MiniDisc is a magneto-optical disc-based data storage format offering a capacity of 60, 74 minutes and 80 minutes, of digitized audio or 1 gigabyte of Hi-MD data. Sony brand audio players were on the market in September 1992. Sony announced the MiniDisc in September 1992 and released it in November of that year for sale in Japan and in December in Europe, the US and other countries; the music format was based on ATRAC audio data compression, but the option of linear PCM digital recording was introduced to meet audio quality comparable to that of a compact disc.

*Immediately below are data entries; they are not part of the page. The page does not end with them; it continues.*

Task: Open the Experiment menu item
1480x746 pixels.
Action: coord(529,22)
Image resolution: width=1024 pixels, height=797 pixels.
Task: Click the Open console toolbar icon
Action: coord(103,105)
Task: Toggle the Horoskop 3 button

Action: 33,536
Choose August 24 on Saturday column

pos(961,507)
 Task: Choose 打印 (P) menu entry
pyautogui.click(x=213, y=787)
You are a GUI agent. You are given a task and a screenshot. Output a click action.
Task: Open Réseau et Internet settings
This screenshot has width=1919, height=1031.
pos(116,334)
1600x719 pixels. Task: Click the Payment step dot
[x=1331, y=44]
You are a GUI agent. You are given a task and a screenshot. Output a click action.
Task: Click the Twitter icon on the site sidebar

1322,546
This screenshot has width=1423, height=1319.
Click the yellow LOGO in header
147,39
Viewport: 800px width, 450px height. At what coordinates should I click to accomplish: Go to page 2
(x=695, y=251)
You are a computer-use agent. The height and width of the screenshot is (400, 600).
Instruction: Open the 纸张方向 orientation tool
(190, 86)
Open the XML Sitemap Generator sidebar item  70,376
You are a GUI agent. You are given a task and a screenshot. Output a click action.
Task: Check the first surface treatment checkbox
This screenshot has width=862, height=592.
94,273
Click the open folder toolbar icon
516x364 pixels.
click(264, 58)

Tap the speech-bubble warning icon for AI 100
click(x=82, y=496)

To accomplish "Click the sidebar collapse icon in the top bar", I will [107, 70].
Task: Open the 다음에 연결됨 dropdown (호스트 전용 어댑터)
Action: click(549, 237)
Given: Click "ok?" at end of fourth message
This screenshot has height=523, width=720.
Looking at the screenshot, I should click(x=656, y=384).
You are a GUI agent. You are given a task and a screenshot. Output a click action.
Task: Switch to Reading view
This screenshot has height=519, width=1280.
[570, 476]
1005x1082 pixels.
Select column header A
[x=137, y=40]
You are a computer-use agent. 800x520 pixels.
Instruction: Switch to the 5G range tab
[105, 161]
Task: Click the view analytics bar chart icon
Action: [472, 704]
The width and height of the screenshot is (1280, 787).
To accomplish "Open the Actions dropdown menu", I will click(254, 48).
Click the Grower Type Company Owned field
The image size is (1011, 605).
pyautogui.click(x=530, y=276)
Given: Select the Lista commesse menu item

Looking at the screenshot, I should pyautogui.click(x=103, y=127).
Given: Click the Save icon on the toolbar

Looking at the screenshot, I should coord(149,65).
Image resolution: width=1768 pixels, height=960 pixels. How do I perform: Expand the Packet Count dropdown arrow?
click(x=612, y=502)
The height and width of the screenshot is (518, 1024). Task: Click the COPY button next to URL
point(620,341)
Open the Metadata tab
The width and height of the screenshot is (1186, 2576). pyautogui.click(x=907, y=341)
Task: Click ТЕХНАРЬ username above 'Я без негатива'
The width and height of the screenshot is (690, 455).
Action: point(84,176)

MiniDiscs were popular in Japan and found moderate success in Europe. Sony has ceased development of MD devices, with the last of the players sold by March 2013. US and foreign patents licensed from Dolby Laboratories. In 1983, just a year after the introduction of the Compact Disc, Kees Schouhamer Immink and Joseph Braat presented the first experiments with erasable magneto-optical Compact Discs during the 73rd AES Convention in Eindhoven.

It took, however 10 years before their idea was commercialized. Sony's MiniDisc was one of two rival digital systems, both introduced in 1992, that were targeted as replacements for the Philips Compact Cassette analog audio tape system: the other was Digital Compact Cassette, created by Philips and Matsushita. Sony had intended Digital Audio Tape to be the dominant home digital audio recording format, replacing the analog cassette. Due to technical delays, DAT was not launched until 1989, by the U. S. dollar had fallen so far against the yen that the introductory DAT machine Sony had intended to market for about $400 in the late 1980s now had to retail for $800 or $1000 to break putting it out of reach of most users. Relegating DAT to professional use, Sony set to work to come up with a simpler, more economical digital home format. By the time Sony came up with MiniDisc in late 1992, Philips had introduced a competing system, DCC; this created marketing confusion similar to the Betamax versus VHS battle of the late 1970s and early 1980s.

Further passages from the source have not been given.